What we found was that treatment with certolizumab pegol had very similar efficacy in both types of patients, nonradiographic SpA and ankylosing spondylitis. The responses were equally robust.
Study Details
This was a multicenter, double-blind, randomized, placebo-controlled study that was done in multiple nations in North and South America, and Europe. There were over 200 patients in the study, and nearly half had nonradiographic axial SpA.
Results
The results were that patients responded quite well to this particular drug. The primary endpoint was met by about 60% of patients with ankylosing spondylitis and nonradiographic axial SpA at week 12… Again, the interesting point was that there was no difference in response between ankylosing spondylitis and nonradiographic axial SpA, and the safety signal was not any different than what we already knew.
Further study details available on the abstract’s poster, here.
Concluding Thoughts
This distinction between ankylosing spondylitis and nonradiographic axial SpA is completely arbitrary, and totally depends on whether the x-rays, according to the reader, show enough sacroiliitis…. There are newer studies that are purely looking at this population of nonradiographic axial SpA, and will follow them for up to four years. That, hopefully, will convince the FDA that this entity is real and these patients have a similar disease severity and their limitations are real and similar to ankylosing spondylitis…
I would say the takeaway message from our study is that nonradiographic axial SpA patients have a similar disease burden to ankylosing spondylitis, their health-related quality of life is as low as the ankylosing spondylitis patients, and they require the same type of care as provided to our ankylosing spondylitis patients. And our study shows that the responses these patients get are very similar and as robust as ankylosing spondylitis patients get.

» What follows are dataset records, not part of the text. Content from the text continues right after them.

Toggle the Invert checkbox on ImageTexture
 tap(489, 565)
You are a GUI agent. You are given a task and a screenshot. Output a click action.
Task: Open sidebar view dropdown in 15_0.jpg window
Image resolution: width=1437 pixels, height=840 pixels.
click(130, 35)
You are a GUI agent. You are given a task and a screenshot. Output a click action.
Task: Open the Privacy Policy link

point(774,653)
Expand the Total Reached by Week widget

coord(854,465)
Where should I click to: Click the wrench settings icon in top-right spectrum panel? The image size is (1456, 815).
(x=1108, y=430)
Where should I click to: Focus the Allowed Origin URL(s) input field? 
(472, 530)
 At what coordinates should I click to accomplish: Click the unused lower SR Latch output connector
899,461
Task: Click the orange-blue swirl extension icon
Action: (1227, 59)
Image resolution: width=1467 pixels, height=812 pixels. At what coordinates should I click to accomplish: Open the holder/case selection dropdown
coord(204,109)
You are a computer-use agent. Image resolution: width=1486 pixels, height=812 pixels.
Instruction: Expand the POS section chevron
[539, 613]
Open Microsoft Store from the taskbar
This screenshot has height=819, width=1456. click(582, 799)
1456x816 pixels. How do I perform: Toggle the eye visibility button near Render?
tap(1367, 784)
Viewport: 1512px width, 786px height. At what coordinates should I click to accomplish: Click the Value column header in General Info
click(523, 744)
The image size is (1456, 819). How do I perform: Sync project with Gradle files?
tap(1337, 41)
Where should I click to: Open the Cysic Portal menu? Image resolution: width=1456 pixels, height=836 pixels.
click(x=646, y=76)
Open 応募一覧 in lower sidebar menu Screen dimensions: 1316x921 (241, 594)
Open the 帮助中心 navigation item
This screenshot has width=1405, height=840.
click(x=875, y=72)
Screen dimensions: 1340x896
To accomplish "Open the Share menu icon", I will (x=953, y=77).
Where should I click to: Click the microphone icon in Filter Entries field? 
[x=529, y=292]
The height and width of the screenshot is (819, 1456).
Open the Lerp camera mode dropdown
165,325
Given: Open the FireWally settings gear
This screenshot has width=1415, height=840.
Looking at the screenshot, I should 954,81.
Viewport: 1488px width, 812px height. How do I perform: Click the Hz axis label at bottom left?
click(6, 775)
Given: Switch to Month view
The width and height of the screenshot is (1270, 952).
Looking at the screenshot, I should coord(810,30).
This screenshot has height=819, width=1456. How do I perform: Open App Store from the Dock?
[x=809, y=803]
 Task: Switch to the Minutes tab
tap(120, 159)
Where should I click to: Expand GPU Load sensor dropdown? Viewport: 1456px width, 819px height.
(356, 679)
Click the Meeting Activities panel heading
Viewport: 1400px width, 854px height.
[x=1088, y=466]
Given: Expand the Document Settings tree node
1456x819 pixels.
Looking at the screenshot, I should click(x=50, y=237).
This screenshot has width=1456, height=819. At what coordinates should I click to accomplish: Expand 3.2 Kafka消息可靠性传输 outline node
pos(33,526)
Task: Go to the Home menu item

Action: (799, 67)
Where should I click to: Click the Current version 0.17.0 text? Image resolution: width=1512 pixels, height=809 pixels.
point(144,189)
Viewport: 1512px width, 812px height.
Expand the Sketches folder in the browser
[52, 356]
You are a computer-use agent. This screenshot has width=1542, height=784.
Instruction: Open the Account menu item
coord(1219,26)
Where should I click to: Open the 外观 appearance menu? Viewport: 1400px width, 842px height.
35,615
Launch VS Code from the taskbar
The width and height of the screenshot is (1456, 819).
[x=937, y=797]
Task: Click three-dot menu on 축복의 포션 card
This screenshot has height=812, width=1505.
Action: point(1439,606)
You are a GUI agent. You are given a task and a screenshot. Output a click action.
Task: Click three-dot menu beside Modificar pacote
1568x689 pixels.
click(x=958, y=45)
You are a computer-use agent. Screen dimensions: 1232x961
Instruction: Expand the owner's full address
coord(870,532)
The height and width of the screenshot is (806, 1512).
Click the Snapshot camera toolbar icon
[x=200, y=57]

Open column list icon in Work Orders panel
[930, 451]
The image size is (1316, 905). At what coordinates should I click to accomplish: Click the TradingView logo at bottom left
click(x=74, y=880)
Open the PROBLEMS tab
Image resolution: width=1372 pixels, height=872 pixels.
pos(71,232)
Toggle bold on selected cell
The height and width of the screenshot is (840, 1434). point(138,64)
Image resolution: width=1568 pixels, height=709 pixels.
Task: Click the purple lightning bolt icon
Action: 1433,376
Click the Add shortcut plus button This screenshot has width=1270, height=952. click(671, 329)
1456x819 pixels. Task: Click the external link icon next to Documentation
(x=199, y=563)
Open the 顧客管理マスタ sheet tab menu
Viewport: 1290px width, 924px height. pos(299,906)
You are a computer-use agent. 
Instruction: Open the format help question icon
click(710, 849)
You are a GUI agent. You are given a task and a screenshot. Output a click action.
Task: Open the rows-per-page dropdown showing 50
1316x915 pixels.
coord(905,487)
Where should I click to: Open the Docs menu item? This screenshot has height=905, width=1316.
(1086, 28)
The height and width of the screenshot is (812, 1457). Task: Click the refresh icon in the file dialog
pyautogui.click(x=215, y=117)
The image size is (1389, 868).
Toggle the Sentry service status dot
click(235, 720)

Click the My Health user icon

The next steps will be to look at whether we will be able to prevent structural damage, which is one of the unanswered questions in this field. We don’t know whether, if we treat these patients aggressively and early enough, does this prevent them from going from nonradiographic to radiographic axial SpA — which means can we prevent them from getting ankylosing spondylitis? Whether we can prevent the X-ray damage or structural progression? This is a huge unanswered question. And for that we probably need studies even longer than four years.